Rambler's Top100
Петербургский театральный журнал

№ 5

1994

Петербургский театральный журнал

 

Сергей Курышев

Комок сердечный разросся громадой:
громада любовь,
громада ненависть.
Под ношей
Ноги
шагали шатко —
ты знаешь,
я же 
ладно слажен —
и всё же
тащусь сердечным придатком,
плеч подгибая косую сажень.

Владимир Маяковский

Большая бритая голова на большом долговязом теле. Руки — огромные, с длинными кистями. Лицо с крупными и ровными чертами. Но вот голос… То глухой, то звенящий, то мягкий и тёплый — он постепенно заполняет всё пространство сцены, заключая в себе какую-то сдерживаемую силу. Кажется, этот голос доносится из бездонной глубины, звучит как эхо внутренних бурь, настолько он одухотворён.
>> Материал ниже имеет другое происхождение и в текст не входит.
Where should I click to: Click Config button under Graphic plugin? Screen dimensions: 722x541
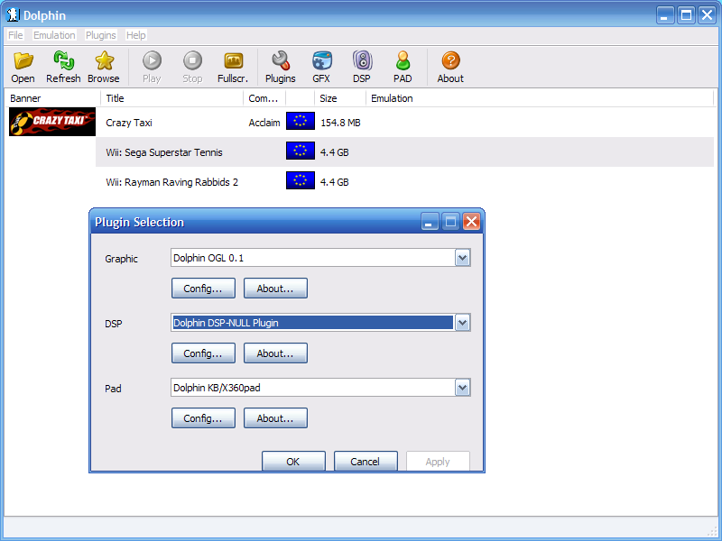203,289
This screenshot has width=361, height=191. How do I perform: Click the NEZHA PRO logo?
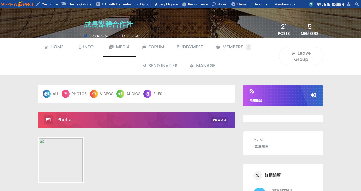coord(17,4)
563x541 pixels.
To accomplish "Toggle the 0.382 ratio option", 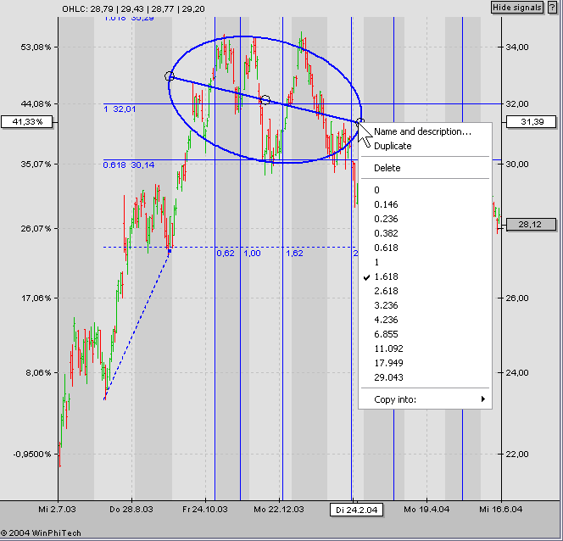I will 386,233.
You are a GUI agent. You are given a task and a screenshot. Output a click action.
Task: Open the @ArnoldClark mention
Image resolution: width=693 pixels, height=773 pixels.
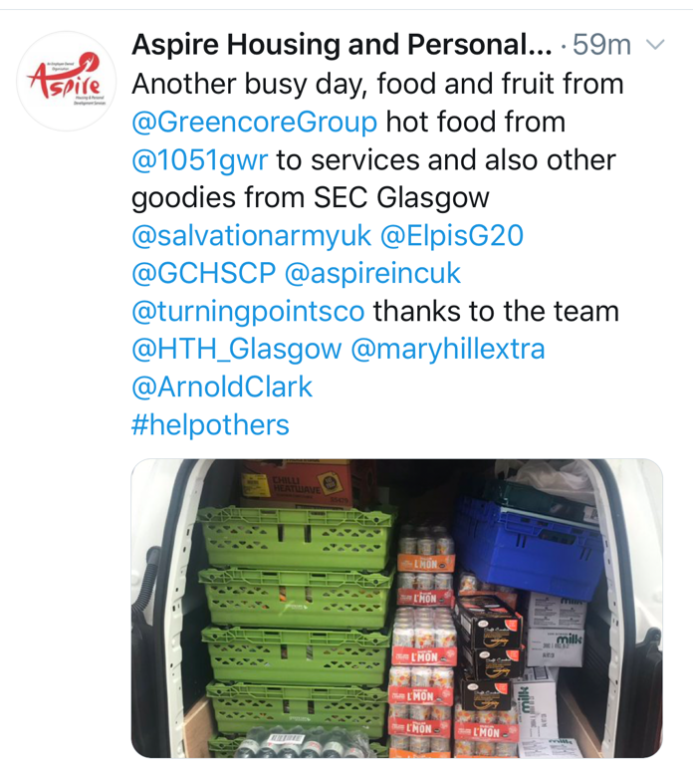[x=222, y=387]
У этого актёра очень мощная психофизика. Дух и плоть сочетаются в нём странным образом. При первом взгляде на Курышева возникает ощущение, что перед тобой настоящая глыба, сгусток природной энергии, открыто проявляемой. Переживания его персонажей словно материализуются, он передаёт их всем своим существом. Текст льётся изнутри, каждое выдыхаемое Сергеем Курышевым слово по-настоящему, физически им проживается, и отсюда рождается ощущение такой одухотворённости голоса актёра. Слова не существуют без движений. А обнажённость физической природы человека помогает проявить его душу, во всей её незащищённости.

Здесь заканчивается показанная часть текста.